Hotel Room Hygiene Tips

  • Remove the bedspread!
  • Never place your suitcase on top of the bed cover.  The wooden luggage rack isn’t much better as bed bugs like wood too.  Metal luggage racks are ok. The safest place to store your suitcase is in the bathroom.
  • The television remote control is the #1 most contaminated item in a hotel room.  #2 and #3 are bed side table light switch and phone.
  • You can sanitize the remote or place in a zip lock baggie or ice bag provided in your room.
  • If the coffee maker is stored in the bathroom – DO NOT USE IT! Any other location is also questionable as who knows what the previous guest used it for and housekeeping may not have sanitized it.  Best to go down to the cafe!
  • Unsealed glassware may or may not have been properly cleaned.

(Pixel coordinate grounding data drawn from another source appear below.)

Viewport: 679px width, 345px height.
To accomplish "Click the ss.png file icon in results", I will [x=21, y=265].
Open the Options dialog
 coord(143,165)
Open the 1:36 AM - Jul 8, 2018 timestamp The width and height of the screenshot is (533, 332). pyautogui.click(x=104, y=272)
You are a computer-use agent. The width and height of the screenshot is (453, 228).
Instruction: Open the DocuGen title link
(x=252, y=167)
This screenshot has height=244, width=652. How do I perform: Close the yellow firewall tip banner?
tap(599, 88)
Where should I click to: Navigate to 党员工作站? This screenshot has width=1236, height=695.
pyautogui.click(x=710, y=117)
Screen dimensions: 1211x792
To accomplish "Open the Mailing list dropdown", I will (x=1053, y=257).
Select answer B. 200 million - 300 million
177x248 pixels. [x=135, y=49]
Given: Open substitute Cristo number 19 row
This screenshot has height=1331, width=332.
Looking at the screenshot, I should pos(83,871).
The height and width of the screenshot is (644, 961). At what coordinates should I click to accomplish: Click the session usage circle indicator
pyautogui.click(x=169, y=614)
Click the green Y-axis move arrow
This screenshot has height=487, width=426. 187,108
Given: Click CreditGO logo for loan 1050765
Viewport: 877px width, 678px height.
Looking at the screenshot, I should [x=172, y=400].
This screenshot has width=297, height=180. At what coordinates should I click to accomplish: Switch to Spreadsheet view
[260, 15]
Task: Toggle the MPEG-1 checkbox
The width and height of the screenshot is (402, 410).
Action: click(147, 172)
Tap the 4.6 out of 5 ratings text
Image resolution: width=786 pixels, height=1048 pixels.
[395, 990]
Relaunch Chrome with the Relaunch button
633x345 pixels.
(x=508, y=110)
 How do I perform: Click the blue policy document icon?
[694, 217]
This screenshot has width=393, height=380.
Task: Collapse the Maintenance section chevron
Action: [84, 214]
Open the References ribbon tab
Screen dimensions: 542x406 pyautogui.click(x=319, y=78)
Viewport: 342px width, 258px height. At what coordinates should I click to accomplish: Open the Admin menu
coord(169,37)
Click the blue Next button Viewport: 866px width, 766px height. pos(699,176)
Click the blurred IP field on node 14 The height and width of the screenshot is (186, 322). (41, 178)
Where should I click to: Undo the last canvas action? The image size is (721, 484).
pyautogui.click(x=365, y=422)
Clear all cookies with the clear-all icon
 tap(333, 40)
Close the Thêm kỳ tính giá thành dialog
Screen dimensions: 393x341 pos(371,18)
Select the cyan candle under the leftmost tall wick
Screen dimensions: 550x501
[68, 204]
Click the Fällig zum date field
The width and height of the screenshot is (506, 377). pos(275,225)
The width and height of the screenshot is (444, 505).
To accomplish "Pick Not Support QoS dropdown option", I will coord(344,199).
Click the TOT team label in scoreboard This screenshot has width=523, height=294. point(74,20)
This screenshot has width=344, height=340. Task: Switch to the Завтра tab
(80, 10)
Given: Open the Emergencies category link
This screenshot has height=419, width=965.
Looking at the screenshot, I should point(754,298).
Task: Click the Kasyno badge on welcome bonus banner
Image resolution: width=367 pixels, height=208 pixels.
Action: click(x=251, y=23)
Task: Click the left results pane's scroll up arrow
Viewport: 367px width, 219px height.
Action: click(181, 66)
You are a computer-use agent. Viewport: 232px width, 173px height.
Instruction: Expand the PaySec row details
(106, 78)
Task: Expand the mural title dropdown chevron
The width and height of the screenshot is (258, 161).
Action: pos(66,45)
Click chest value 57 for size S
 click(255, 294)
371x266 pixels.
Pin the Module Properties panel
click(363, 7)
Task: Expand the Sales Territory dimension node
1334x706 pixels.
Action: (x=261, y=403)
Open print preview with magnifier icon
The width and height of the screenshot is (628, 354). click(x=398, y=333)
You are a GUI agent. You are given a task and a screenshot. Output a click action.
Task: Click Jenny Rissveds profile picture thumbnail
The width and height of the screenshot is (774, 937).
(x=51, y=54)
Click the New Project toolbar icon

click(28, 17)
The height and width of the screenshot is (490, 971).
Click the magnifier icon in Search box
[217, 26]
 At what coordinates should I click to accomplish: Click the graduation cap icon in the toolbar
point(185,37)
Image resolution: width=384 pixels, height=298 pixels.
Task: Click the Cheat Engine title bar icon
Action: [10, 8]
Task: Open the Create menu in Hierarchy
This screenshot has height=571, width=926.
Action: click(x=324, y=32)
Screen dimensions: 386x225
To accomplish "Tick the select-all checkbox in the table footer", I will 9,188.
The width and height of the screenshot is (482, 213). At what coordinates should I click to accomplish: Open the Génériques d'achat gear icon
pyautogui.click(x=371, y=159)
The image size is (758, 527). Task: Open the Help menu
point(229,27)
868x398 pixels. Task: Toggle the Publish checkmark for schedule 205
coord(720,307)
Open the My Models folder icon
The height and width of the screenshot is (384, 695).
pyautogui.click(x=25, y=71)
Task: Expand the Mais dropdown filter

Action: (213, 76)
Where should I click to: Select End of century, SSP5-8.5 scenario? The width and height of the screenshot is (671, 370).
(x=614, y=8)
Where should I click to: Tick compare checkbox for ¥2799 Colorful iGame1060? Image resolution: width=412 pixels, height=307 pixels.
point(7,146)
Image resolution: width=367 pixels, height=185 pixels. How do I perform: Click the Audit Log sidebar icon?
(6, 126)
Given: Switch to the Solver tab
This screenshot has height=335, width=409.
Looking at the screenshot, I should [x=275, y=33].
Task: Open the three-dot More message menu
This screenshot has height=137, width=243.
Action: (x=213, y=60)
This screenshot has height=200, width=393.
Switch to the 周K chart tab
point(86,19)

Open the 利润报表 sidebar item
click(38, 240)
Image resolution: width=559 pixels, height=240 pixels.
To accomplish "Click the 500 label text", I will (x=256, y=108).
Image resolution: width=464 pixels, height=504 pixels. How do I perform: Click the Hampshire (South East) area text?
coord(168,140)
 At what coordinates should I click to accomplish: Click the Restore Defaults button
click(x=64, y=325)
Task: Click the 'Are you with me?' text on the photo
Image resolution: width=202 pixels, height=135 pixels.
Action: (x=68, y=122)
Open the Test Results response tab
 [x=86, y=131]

Assume it hasn’t.
  • Don’t just check under your bed for safety reasons, always for sanitary reasons!
  • Flip bed pillows over and check if they are dirty, hair, etc. It’s one immediate way to knowing if the bedding has been changed.

Hotel Personal Safety Gadgets

  • Carry door stop (regular rubber or alarm type)
  • Door Guard Alarm (hangs on door knob and alarms if door moves)
  • Hotel Room Safe Lock (added protection to hotel room safes which are actually not-so-safe!)
  • Portable Smoke Hood (filter type to avoid TSA travel issue)
  • CO2 Travel Alarm (there are several document deaths from CO2 poisoning in hotels)
  • Whistle
  • Flashlight (or smartphone flashlight app)
  • Duct tape (small roll)
  • Travel and safety apps such as: Smart Traveler, HELP Call, Stay Safe, LodgeNet Mobile.